Thanks for picking up the bad link.
Here are a few quotes (from that thread) that make me think Astral Sight does not deliver "crisp" images.
Mataxes wrote: Imprints are (relatively) easily detected but don't provide much information beyond "there's magical energy/life force here".
Panda wrote:ChrisDDickey wrote:Focusing your attention on the back of the cottage, you pick up the astral imprints of their weapons and armor. Again you need to roll at least an 8 to more closely observe these astral imprints and the astral imprints of their gear.
For this kind of information, you are going to need to have astrally sensed the target, which is made against their Mystic Defense. Even then, I would be skeptical of providing these details unless they have a true pattern of their own. A generic sword has as much of a pattern as rocks - this quickly leads down the path of information overload. If it doesn't have a living pattern, it shouldn't be showing up here. Again, if you would like to provide this information, it is your game and you should do so.
Along those lines, I would consider requiring additional successes to do so: at one, you get basic information. After that, each additional success allows for a question similar to Evidence Analysis. This narrows it down to what the adept is actually paying attention.
Panda wrote:The first test to perceive astral space allows you to differentiate between what you are seeing, just with no real details. It's not that you are seeing the imprint of a dead log, you are seeing the imprint of "stuff". There is a bunch of impenetrable "stuff" on the ground and astrally it is completely uninteresting. You aren't seeing a mundane sword because it may as well not exist compared to the true pattern using it. When you get down to it, Astral Sight is primarily interested in true patterns. If you will, true patterns are visible at the astral wavelength, everything else is some level of background noise.
To be fair, the topic of astral space has been left deliberately vague and mysterious for a variety of reasons. One of the reasons is so GMs aren't boxed in by any "official" answers and you can tell the stories you want. This explicitly isn't a setting where all of the answers are known. Magic isn't fully understood. Arguably, it isn't even well understood. There are a lot of general rules and guidelines, but also a lot of exceptions. Thread items spontaneously generate, here seem to be some correlations, but no one knows how to trigger the event. Same with pattern items. Pattern items cannot be thread items, except when they are (a Weaponsmith's heartblade is the prime example of this). The entire field of true illusions is more like a number of strangely connected loopholes in the "laws" of magic as they are understood by Wizards. Basically the magical equivalent of somewhere between quantum mechanics and mysticism, fully leveraging the observer effect.

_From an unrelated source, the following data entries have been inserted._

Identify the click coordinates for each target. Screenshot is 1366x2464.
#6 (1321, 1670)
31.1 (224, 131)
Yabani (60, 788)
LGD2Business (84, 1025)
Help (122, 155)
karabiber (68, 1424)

Mataxis wrote:If you are aware somebody is there --- typically with normal vision, but at GM discretion awareness through other methods may apply -- then you can astrally sense them with a single action. The level of astral corruption acts as a modifier to their MD.
In the latter case, where you aren't aware of the spirit, it would take two. You could do a 'generic' astral sensing (DN 6+mod) to detect imprints in the area (Note 1), and then once you are aware of the imprint, can focus in on it with a new roll (Note 2).
Note 1: I would rule that most concealing magic would hide the imprint (as discussed with the Stealthy Stride talent) and the generic sense roll would need to overcome that DN (modifed by astral space).
There is also an official quote somewhere in a different thread that I did not find today that an Adept or other living name-giver hiding in (or even just standing next to) a living bush is quite easy to overlook with Astral Sight/Sense. Yes, if you look closely at the bush you CAN sense the name-giver. But if you are not looking specifically at that bush it is easy to overlook the name-giver. Because it is something living in/near something living. Easy to get the two confused if you did not roll very high on your Astral Sensing test.
So my understanding is that the "scan" is pretty blurry and just gives you blobs of "dead mater", blobs of "alive mater", and "air". You have to focus on stuff to get clearer image, and even then you will more easily see the true pattern of a target more then their equipment.
But once again GMs (not players) are free to make the sight as detailed or obscure as they like.
On a different topic...
Bonhumm wrote:Beating the MD would allow you to figure out what kind of magic it is (hey, it's a desperate blow blood charm or a thread item or even a Pattern item) and/or target it for a spell.
I think that is something that would require study with Thread Sight, not a few quick glances with Astral Sight, and again I think it is also important to not allow Astral Sight to not impinge upon the domains of Thread Sight, Matrix Sight, Emphatic Sense, or Lifesight. Astral Sight is good but meant to be limited. Wizards always try to do too much with it.